Stored data:

* * * * *

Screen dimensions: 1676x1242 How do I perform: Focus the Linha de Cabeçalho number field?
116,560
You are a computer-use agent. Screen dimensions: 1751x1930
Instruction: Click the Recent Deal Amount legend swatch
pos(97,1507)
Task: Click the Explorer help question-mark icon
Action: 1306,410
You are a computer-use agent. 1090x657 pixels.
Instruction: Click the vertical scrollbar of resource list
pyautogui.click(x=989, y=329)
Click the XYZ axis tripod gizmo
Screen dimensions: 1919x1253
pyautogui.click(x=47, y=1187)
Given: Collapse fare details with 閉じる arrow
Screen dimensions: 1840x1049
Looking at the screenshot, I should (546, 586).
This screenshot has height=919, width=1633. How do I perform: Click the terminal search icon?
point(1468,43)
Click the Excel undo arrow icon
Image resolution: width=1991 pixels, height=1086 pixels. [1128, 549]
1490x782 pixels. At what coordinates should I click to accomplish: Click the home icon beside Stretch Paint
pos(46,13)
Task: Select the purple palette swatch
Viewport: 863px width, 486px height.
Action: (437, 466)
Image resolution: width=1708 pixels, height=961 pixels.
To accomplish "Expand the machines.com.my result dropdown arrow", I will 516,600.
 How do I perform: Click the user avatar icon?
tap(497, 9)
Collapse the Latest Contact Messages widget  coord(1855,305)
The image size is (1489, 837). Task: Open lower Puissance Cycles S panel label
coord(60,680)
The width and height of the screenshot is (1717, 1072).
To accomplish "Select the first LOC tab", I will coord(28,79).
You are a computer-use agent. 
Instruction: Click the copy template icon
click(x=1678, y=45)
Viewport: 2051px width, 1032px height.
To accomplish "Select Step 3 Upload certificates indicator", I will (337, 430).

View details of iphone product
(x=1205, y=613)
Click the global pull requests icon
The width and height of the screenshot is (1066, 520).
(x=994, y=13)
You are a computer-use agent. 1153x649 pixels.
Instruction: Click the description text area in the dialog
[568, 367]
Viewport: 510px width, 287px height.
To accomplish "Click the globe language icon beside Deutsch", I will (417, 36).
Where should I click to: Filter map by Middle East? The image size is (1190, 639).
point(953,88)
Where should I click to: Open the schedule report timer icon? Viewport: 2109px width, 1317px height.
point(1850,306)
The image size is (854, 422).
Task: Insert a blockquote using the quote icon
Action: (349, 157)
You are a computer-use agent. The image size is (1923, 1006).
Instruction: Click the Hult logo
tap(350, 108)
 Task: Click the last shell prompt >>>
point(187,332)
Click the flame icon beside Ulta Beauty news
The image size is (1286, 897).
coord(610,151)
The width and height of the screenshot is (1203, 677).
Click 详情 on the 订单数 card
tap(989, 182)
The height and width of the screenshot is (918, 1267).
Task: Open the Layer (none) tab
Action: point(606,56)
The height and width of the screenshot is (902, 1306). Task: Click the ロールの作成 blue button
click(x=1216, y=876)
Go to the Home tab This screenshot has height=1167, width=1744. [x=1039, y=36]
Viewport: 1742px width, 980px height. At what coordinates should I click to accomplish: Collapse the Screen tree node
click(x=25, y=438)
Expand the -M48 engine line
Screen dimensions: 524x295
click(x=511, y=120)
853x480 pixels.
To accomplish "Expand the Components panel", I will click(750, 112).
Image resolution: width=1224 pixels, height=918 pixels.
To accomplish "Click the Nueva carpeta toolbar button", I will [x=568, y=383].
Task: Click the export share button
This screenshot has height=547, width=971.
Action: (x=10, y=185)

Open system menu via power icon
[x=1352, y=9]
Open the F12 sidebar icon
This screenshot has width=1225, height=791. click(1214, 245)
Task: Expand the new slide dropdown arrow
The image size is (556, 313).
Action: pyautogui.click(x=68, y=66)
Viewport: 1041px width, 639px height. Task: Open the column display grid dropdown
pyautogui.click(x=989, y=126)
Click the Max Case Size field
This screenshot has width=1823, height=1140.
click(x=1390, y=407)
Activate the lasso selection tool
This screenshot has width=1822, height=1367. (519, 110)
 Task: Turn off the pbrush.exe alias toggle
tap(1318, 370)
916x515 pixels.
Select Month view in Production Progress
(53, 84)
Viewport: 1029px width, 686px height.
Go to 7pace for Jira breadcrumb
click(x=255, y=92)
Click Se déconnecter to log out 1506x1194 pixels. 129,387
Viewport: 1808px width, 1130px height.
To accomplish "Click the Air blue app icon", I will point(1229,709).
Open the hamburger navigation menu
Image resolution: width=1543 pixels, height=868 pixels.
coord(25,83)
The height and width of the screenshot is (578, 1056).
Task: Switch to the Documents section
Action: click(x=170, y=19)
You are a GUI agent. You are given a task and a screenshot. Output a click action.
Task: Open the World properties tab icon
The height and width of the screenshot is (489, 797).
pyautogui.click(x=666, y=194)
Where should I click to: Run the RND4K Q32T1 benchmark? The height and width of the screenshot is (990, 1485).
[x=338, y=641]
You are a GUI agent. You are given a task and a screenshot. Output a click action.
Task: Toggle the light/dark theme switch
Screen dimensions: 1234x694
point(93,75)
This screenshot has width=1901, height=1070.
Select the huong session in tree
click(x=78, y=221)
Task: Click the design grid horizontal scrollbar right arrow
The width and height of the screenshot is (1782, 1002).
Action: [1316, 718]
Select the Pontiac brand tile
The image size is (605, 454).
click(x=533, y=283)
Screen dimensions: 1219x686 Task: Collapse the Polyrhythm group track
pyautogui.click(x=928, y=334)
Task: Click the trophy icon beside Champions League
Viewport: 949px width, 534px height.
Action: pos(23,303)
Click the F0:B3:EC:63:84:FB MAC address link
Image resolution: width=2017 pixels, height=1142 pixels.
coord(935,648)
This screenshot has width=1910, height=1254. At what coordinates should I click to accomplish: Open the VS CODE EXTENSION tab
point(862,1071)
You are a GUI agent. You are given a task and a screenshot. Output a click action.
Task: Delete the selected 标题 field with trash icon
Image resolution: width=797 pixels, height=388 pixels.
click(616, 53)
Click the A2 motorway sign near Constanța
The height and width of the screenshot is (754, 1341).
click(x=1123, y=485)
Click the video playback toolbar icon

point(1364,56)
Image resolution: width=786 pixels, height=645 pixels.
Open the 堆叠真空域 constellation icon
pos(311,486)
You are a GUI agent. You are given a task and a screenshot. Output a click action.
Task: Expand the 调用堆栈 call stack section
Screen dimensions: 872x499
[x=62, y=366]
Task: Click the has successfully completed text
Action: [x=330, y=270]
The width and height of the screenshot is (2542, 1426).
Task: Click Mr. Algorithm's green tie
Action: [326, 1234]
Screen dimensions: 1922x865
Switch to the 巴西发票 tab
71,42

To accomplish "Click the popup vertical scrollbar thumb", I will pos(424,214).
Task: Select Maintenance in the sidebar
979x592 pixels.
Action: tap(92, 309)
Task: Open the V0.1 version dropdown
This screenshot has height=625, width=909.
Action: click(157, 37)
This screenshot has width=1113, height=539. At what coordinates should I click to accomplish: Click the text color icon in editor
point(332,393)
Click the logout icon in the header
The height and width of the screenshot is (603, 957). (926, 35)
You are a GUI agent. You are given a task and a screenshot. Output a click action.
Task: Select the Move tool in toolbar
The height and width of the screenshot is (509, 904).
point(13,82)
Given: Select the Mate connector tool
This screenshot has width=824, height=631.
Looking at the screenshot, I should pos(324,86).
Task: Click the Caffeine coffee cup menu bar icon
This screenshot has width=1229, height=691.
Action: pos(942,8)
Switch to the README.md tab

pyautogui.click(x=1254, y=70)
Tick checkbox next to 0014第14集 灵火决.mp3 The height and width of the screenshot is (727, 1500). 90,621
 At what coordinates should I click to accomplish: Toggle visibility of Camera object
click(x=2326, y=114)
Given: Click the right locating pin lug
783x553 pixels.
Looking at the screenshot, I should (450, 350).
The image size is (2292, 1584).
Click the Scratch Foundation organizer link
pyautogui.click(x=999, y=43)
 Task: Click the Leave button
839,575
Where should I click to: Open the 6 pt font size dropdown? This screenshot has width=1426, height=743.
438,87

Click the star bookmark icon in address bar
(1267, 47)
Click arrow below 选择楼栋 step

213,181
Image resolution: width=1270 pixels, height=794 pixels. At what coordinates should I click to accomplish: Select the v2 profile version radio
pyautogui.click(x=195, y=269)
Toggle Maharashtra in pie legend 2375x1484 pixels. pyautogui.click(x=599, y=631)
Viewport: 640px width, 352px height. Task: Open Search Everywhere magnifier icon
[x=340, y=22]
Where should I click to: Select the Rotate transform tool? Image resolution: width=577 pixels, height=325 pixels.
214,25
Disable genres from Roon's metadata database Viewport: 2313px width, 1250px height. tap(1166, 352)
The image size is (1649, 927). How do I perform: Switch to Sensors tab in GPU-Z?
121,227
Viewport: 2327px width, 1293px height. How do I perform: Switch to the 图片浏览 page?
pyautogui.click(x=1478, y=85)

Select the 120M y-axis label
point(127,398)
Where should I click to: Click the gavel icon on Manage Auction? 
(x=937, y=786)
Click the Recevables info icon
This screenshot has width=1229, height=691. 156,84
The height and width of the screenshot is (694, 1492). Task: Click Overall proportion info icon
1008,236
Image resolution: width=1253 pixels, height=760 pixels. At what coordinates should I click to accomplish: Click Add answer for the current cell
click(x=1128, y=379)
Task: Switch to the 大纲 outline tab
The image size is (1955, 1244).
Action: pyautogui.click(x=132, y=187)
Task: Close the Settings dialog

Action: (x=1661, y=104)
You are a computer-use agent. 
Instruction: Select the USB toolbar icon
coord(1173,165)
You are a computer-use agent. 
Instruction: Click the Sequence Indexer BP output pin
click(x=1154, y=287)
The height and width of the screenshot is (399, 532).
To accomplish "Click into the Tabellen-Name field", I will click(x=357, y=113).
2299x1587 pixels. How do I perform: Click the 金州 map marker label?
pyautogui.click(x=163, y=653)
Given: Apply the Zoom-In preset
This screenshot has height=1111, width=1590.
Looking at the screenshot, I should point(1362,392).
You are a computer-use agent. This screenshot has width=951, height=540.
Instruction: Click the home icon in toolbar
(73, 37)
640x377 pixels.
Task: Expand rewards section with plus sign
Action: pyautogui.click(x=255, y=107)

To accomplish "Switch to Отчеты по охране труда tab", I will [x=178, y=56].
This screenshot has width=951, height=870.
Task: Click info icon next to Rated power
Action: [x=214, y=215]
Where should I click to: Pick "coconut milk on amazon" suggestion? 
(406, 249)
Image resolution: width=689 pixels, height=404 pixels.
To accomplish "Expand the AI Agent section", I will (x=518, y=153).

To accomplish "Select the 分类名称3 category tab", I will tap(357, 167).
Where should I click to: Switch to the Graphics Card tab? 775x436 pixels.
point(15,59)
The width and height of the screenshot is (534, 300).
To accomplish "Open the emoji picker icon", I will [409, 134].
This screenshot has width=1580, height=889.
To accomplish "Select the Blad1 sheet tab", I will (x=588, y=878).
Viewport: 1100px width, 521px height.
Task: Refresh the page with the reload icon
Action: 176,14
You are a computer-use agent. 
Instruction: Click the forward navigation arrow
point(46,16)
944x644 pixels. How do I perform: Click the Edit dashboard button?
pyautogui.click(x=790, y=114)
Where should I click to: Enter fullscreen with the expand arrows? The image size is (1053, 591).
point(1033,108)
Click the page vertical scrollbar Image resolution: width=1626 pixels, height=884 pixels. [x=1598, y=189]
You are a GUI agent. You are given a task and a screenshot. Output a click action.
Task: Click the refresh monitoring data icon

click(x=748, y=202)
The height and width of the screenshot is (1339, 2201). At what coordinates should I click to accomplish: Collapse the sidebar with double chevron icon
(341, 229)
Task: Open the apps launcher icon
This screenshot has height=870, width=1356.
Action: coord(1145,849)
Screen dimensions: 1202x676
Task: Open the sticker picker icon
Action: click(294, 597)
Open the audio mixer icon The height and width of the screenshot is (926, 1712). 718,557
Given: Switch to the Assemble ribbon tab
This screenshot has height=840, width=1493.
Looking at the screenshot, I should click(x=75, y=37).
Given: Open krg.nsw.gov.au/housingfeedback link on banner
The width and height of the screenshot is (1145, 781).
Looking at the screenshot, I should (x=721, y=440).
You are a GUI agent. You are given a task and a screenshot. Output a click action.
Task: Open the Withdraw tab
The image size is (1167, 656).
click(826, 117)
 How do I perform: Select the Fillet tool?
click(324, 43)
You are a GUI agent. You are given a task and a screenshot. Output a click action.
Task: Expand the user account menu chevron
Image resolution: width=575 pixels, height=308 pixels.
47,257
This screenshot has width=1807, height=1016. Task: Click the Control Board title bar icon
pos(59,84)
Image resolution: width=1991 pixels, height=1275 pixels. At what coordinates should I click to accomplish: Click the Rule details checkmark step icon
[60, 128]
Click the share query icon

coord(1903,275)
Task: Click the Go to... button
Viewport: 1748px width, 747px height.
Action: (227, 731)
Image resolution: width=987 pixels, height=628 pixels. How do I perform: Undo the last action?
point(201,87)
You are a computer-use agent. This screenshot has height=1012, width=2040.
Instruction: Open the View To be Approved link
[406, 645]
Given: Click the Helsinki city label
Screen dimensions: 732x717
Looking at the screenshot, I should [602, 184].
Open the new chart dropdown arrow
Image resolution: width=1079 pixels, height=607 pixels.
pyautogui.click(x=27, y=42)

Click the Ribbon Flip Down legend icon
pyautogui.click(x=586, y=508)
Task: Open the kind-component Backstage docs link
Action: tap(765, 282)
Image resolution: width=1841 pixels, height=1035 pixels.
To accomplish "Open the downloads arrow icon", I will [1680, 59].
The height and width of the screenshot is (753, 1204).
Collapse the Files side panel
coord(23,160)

* * * * *

Task to carry out:
Scanning the data above, copy out every line where "computer" is found.

Completed exercise:
You are a computer-use agent. Screen dimensions: 1751x1930
You are a computer-use agent. 1090x657 pixels.
You are a computer-use agent. 
You are a computer-use agent. 1153x649 pixels.
You are a computer-use agent. The image size is (1923, 1006).
You are a computer-use agent. 
You are a computer-use agent. 
You are a computer-use agent. This screenshot has width=951, height=540.
You are a computer-use agent. 
You are a computer-use agent. This screenshot has height=1012, width=2040.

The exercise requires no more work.